Speaking at a media briefing on the 5-Year Gauteng Transport Implementation Plan (GTIP5) that was released for public comment last week, he stated that there was a need to work with other stakeholders such as the Passenger Rail Agency of South Africa (Prasa) and freight logistics group Transnet to discuss the moving of passengers and goods on rail.

“We believe that we could relieve so much road space if we allowed freight to be taken off our roads,” he noted.

Dlamini said the assessments done in composing the GTIP5 confirmed that Gauteng roads were carrying a significant amount of freight, owing to inefficiencies in the rail sector.

“As provincial government we have to assist in overcoming this; if we do not, congestion will continue, which will impact on our competiveness in terms of carbon emissions, efficiency, delays, the cost of doing business and accidents,” he warned.

The closing date for public input on the GTIP5 is August 31. The plan is aimed at fast-tracking the implementation of key transport initiatives and, thereby paving the way for the implementation of the 25-year Integrated Transport Master Plan (ITMP25) for Gauteng.

Gauteng Department of Roads and Transport member of the executive committee Ismail Vadi said that GTIP5 would be finalised by the end of October, with the first programmes to be rolled out in the beginning of next year.

He indicated that over the next five weeks specialised bilateral discussions would be held with stakeholders in the freight, bus, taxi and rail sectors, while adding that meetings with other spheres of government about privatisation of roads between local government and municipalities over the next five years would also be undertaken.

The GTIP5 highlights 11 key initiatives to fast-track a shift to a public-transport-prioritised future transport system for Gauteng.

Among the priorities identified is the formation of a province-wide transport authority to coordinate and integrate the transport system across municipalities and economic development nodes in neighbouring provinces.

Vadi stated that the aim was for the authority to be operational by next year.

The plan also envisions a freight network that is integrated with Prasa’s commuter rail corridor modernisation project, while the importance of codetermining the future of airports in Gauteng is emphasised in the plan, particularly in deciding on which should be used for domestic or international traffic and expansion.

Vadi stated the GTIP5 predicted high migration into Gauteng over the next 25 years, with the province’s population projected to grow from the current 11-million to over 16-million by 2037. Long-term average yearly economic growth of 4.5% was also assumed.
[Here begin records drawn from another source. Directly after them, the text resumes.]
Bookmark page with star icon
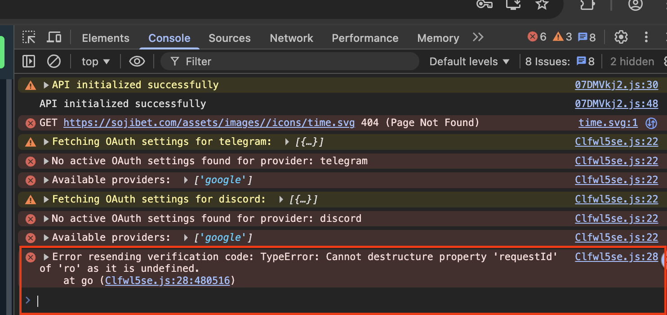The height and width of the screenshot is (315, 667). click(x=542, y=5)
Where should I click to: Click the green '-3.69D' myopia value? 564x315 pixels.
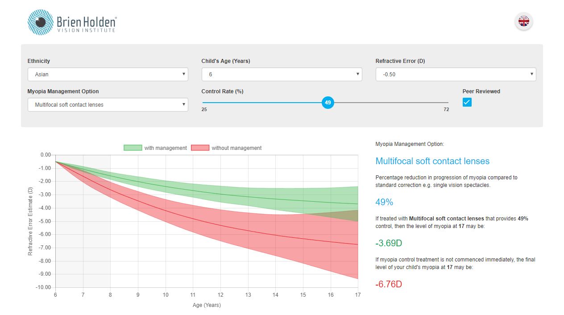point(388,243)
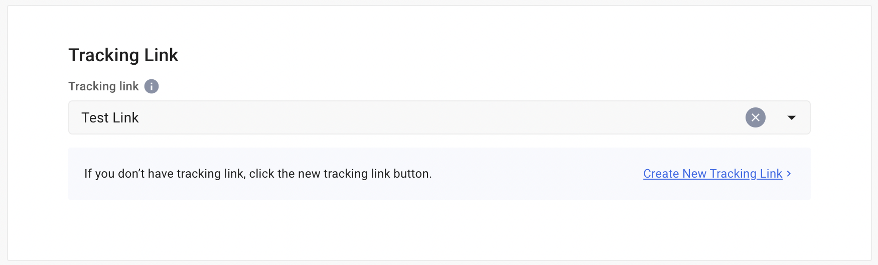Click the chevron after Create New Tracking Link
Screen dimensions: 878x265
789,174
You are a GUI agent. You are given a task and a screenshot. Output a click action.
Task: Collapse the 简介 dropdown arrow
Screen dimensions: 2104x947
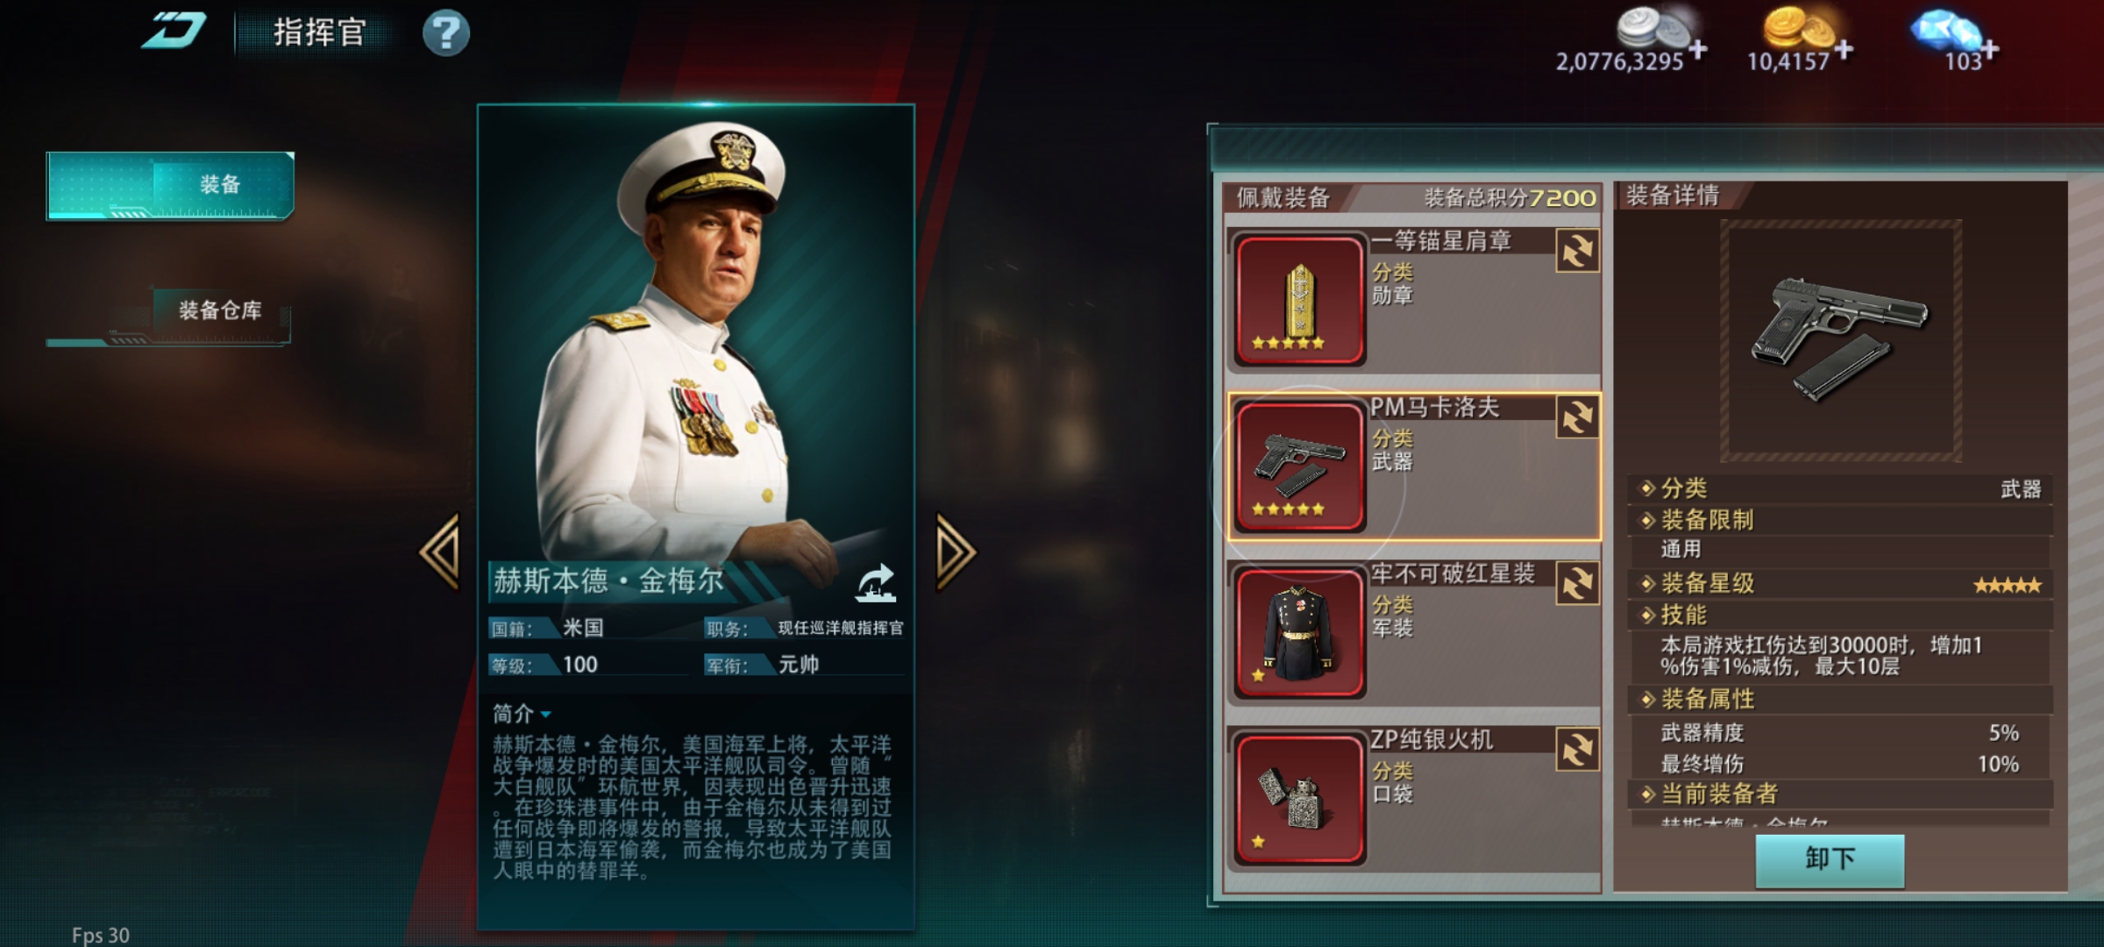545,715
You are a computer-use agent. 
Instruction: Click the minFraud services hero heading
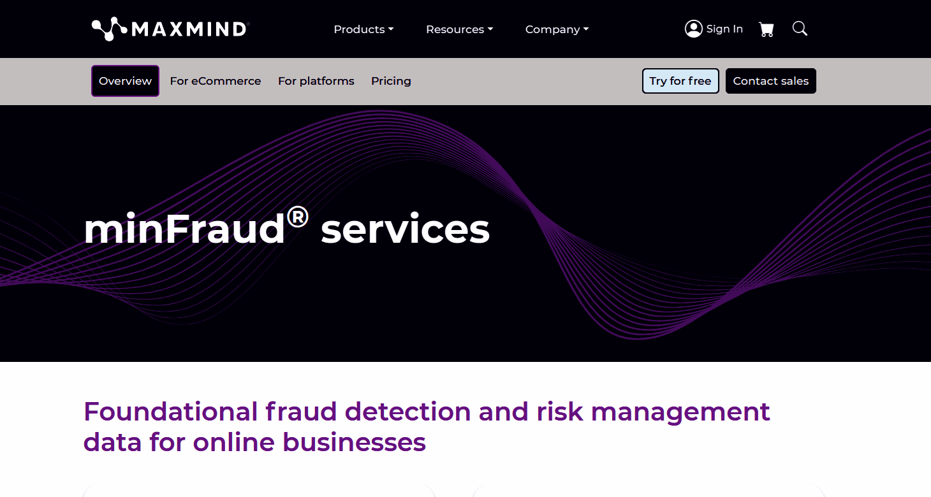(286, 227)
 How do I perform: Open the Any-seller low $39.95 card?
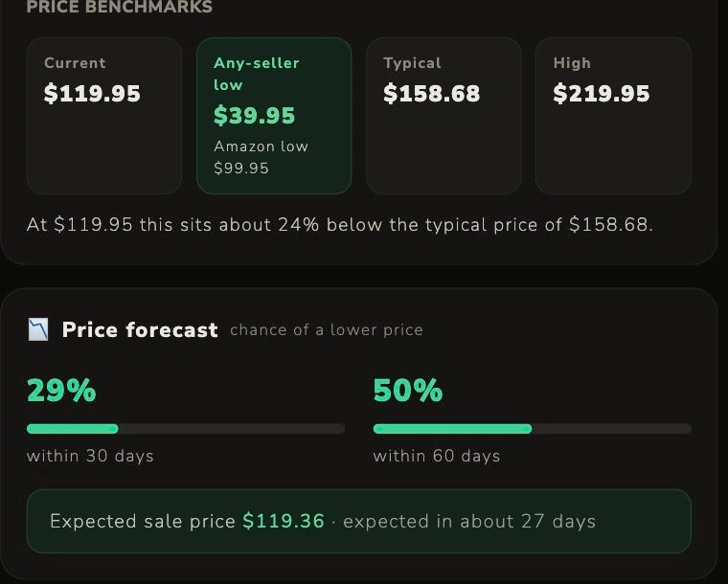[x=274, y=116]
With this in mind, the GTIP5 suggests using public transport as the backbone of the future urban structure of the province, leading to densification, mixed land use and infill development along all major public transport routes and railway stations.

Further, the plan put forward that the funding formula for road-based public transport would have to be restructured to incorporate taxis and serve as an instrument to leverage the use of ‘greener’ public transport vehicle technologies.

However, chairperson of a steering committee that drew up the Gauteng ITMP25 and Gautrain Management Agency CEO, Jack van der Merwe, said the taxi industry would have to be restructured into corporate business units to be eligible for subsidies.

He said R1.6-billion a year was currently being spent on Gauteng bus subsidies and that the contracts rolled over on a month-on-month basis, but that a public transport tender system was now being considered.

The plan further promotes continued provincial-wide mobility based on a hierarchy of transport modes ranging from rail, bus rapid transit, buses, taxis and bicycles.

GTIP5 also singled out pedestrian paths and cycle ways as priorities, suggesting that 50 km of pleasant walkways and cycle lanes would enable improved management of city traffic congestion.

FUNDING

Van der Merwe stated that apart from funding from the public purse, the GTIP5 suggested that other sources of funding, including toll fees, the issuing of bonds, borrowing, and private sector investment should be considered.

A Gauteng transport investor conference would be held before the end of the year to set out the investment opportunities in the transport sector.